Finding the original random sample

Nimi Hoffmann

Join Date: Dec 2017

Posts: 1
#1

Finding the original random sample

28 Dec 2017, 01:46

Hi all

I recently generated a multistage sample using gsample and a sort command.

In the initial iteration, I set the seed before drawing the sample. However, I did not realise that the sort command also has a random element to it. As a consequence, the first sample I drew is not consistent with subsequent samples.

I have now resolved this issue by running a complete sort after my partial sorts. (Set sortseed resolves the issue if the code is run afresh after closing Stata and re-opening it. Set sortseed does not resolve the issue if the sample is drawn more than once in a single Stata session. However, running a complete sort after a partial sort resolves the issue fully. This means that the same sample is drawn, regardless of whether it is drawn repeatedly in the same Stata session, or in a new Stata session. Paul Seed's very helpful post explains why: https://www.stata.com/statalist/arch.../msg00816.html )

My problem now is that the cat is out of the bag. The initial sample that I drew is being used for the survey, and there is nothing I can do about this. I would like to figure out how to draw the same original sample if at all possible.

Here's one approach to the problem I have been toying with. I think I ran the code for the original sample a couple of times in Stata. This means that the original starting point for the pseudorandom generator changed several times. So, one possible solution is to run code that keeps drawing the sample until it matches with the original sample that I drew. During this process I would display c(seed) so that I could figure out what the original starting point was in the pseudorandom generator.
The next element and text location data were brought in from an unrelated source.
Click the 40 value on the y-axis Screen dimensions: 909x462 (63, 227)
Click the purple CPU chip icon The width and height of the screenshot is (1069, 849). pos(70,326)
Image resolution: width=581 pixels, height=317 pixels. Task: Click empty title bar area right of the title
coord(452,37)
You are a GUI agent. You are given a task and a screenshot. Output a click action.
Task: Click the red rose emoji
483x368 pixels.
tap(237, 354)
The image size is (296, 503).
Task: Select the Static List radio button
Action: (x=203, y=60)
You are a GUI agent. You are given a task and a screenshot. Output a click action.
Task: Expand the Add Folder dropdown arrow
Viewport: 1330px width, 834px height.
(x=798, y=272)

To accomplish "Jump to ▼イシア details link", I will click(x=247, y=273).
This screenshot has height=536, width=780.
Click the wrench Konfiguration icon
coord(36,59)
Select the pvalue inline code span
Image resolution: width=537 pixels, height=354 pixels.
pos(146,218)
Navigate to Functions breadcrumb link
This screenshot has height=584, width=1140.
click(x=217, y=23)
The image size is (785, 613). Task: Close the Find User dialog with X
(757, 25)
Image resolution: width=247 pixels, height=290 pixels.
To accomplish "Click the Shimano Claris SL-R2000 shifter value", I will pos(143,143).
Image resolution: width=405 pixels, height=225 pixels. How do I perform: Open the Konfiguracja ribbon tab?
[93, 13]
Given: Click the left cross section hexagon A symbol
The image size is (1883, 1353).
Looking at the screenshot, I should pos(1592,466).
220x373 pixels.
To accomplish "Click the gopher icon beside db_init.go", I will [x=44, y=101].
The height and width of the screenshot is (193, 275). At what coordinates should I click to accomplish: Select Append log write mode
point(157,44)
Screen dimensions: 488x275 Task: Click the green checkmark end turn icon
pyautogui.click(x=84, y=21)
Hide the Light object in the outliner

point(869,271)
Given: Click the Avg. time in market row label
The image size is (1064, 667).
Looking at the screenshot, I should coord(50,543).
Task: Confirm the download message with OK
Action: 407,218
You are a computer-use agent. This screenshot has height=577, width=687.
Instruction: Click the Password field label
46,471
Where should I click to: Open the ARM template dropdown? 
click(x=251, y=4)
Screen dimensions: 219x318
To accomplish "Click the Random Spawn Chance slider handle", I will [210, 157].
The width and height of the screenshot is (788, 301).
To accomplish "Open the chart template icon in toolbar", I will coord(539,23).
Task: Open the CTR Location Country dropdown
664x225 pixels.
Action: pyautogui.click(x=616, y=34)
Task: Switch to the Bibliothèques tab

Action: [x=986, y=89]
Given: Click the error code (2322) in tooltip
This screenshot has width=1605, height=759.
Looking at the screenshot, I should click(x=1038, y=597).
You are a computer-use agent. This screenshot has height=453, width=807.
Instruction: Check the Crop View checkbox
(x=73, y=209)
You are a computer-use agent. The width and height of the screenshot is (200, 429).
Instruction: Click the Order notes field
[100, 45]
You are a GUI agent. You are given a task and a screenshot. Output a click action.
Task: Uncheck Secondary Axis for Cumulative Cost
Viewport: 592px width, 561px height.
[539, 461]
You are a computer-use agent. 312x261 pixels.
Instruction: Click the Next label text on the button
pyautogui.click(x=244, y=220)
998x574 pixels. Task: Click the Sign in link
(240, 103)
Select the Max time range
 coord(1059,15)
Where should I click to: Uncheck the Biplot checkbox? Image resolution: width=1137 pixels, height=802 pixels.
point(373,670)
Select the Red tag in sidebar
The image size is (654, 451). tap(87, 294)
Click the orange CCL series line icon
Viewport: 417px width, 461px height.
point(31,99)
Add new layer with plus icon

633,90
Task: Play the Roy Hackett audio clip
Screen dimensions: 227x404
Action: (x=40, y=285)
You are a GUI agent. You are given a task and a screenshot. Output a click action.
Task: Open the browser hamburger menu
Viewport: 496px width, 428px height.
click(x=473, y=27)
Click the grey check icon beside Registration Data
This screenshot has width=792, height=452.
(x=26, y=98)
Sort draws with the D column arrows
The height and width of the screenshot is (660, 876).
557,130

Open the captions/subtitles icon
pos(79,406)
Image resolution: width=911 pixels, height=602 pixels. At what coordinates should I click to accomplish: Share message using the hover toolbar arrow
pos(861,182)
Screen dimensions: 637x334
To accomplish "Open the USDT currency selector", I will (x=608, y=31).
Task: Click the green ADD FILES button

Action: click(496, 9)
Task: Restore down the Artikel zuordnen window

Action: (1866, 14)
However, the set of starting points for the pseudorandom generators is very large, and I suspect my labtop wouldn't be able to cope with this (see - help set seed - the subsection on preserving and restoring the random-number generator state).

Any advice or suggestion in this regard would be deeply appreciated.

Here is the basic code that now generates a consistent sample:
************************************************** ************************
clear
use "masterlist.dta"

by province quintile, sort: gen sample_quintile = learners_proportion*sample_province //sample size for each quintile in each province
bysort province (emis): summ province //this stabilises the sort order so that the same 'random' sample is drawn each time

set seed 300
generate sampled = 0
forval qnum = 1/5 { forval pnum = 1/9 {
gsample sample_quintile [w=learners] if provincecd == `pnum' & quintile == `qnum', strata(quintile) generate(sampledtemp) replace
replace sampledtemp = 1 if sampledtemp > 1 // sampledtemp is sometimes = 2 because of sampling without replacement
replace sampled = 1 if sampledtemp == 1
}
}

Warmly,
Nimi
Tags: None
Sergiy Radyakin

Join Date: Apr 2014

Posts: 1867
#2

29 Dec 2017, 09:41

Nimi,

regretably the default behavior with sort and related commands is "fast" not "reproducible", so unless you are knowledgeable about the problems and know the options-countermeasures your results will not be reproducible by default. See also here:
https://www.stata.com/statalist/arch.../msg00224.html

On the specific problem that you are facing (a rather unpleasant one). You wrote:

However, the set of starting points for the pseudorandom generators is very large,

True. Astronomical. So a blind attack on that is rather challenging. But, two thoughts:

1) you don't need to find that ONE seed which resulted in your sample. You need to find ANY seed which results in the sample you've ended up with.
If you were to toss a coin, and say your random process resulted in a TAILS, then roughly half of the seed candidates would satisfy your search criteria. With a single die - 1/6, etc. So ultimately the probability (and hence the length of the search) depends on your sample size: the larger the sample, the larger should be number of matches, and hence longer the search.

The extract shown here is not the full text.